On 21 May, rallies were planned throughout Kazakhstan. The authorities rejected permissions for rallies to be held in the cities of Almaty, Astana, Oral and Semey. On this day, law enforcement authorities detained dozens of activists, as well as journalists in several cities of the country. Attempts to hold unsanctioned rallies were recorded in the cities of Aktobe, Atyrau, and Pavlodar, where a small number of citizens gathered and after warning about the illegality of the rally, a group of people obediently left the embankment of the Irtysh river, and the organizer Serikbay Alibaev was fined 50 MCI.

==Reactions by authorities==
After a rally in Atyrau at a session of the People's Assembly, Nazarbayev expressed his vision of the land issue and stated that it was necessary to find and punish all the instigators of misinformation about the issue. However, later on 5 May, he had accused the officials of the relevant ministries of the lack of land reform.

In some Kazakh cities, Day of Unity of the Peoples celebrations were cancelled. In Karaganda, the reason for the rejection of the processions was due to weather conditions by the Deputy Akim, Nurlan Aubakirov. In Temirtau, according to the Deputy Head of the city, Galymzhan Spabekov, was in order not to block the public transport in the city along the main streets. The authorities of Aktau did not give a reason for the cancellation.

On 29 April 2016 Nazarbayev, after the exercises of special forces (“Sunkar” of the Ministry of Internal Affairs, “Arlan” of the Department of Internal Affairs of the city of Almaty, the “Golden Eagle” of the National Guard and others) in the Almaty Region, emphasized that “the Motherland entrusted you with a matter of special importance - vigilantly guard the interests of the state, be a reliable guarantor of national security and internal stability of the Republic of Kazakhstan. This requires not only high training, but also dedication, sincere patriotism".

Some Kazakh officials and pro-government media have suggested that the unrest was triggered and financed by foreign nations, although no evidence was provided.

On 1 May, President Nazarbayev spoke in Almaty with a festive speech, that without unity and stability, a political crisis similar to the Ukrainian one would be expected.

Before the nationwide protests scheduled for May 21, the authorities did allow permissions in any city, and law enforcement agencies began arresting suspects in organizing and inciting unauthorized rallies. As of May 20, more than a dozen people received sentences of 10 to 15 days of administrative arrest for violating the law on peaceful assembly.

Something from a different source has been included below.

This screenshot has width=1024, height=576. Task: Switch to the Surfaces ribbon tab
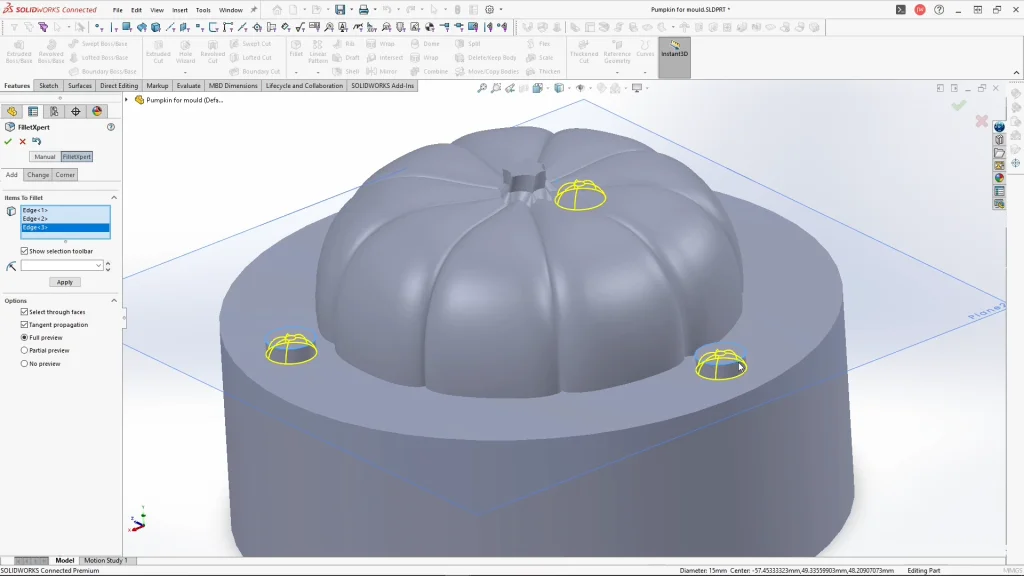pos(80,86)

In the early morning of May 20, popular social networks like VKontakte, Facebook, Twitter, and instant messengers such as WhatsApp, Viber, as well as YouTube were inaccessible throughout Kazakhstan. This was confirmed by residents of several regions of the country. The incident was connected with the upcoming calls to rallies on 21 May. However, the authorities denied the fact of “blocking” and that the issues were caused by “technical problems".

==Media coverage==
Most of the Kazakh media since the beginning of the protests did not cover the events, only after a while, a sparse information was given which was distributed mainly through social media. Some opposition websites were also actively reporting on the events, but they were generally not available in Kazakhstan.

According to AsiaTerra, in Uzbekistan, on the website of the Russian BBC service, the section "Editor's Choice" was blocked, where an article about the events in Kazakhstan was published.

On April 29, a coverage was shown on the First Channel, which stated that the organizers of the protests received monetary rewards in the amount of 50 to 150 dollars from foreign nations to each person who came to the rally. Two weeks later, another story came out about the evidence of the paid-up mass protests. After the broadcasts, social networks immediately responded, pointing to a weak evidence base of stories and the propaganda nature of the programs.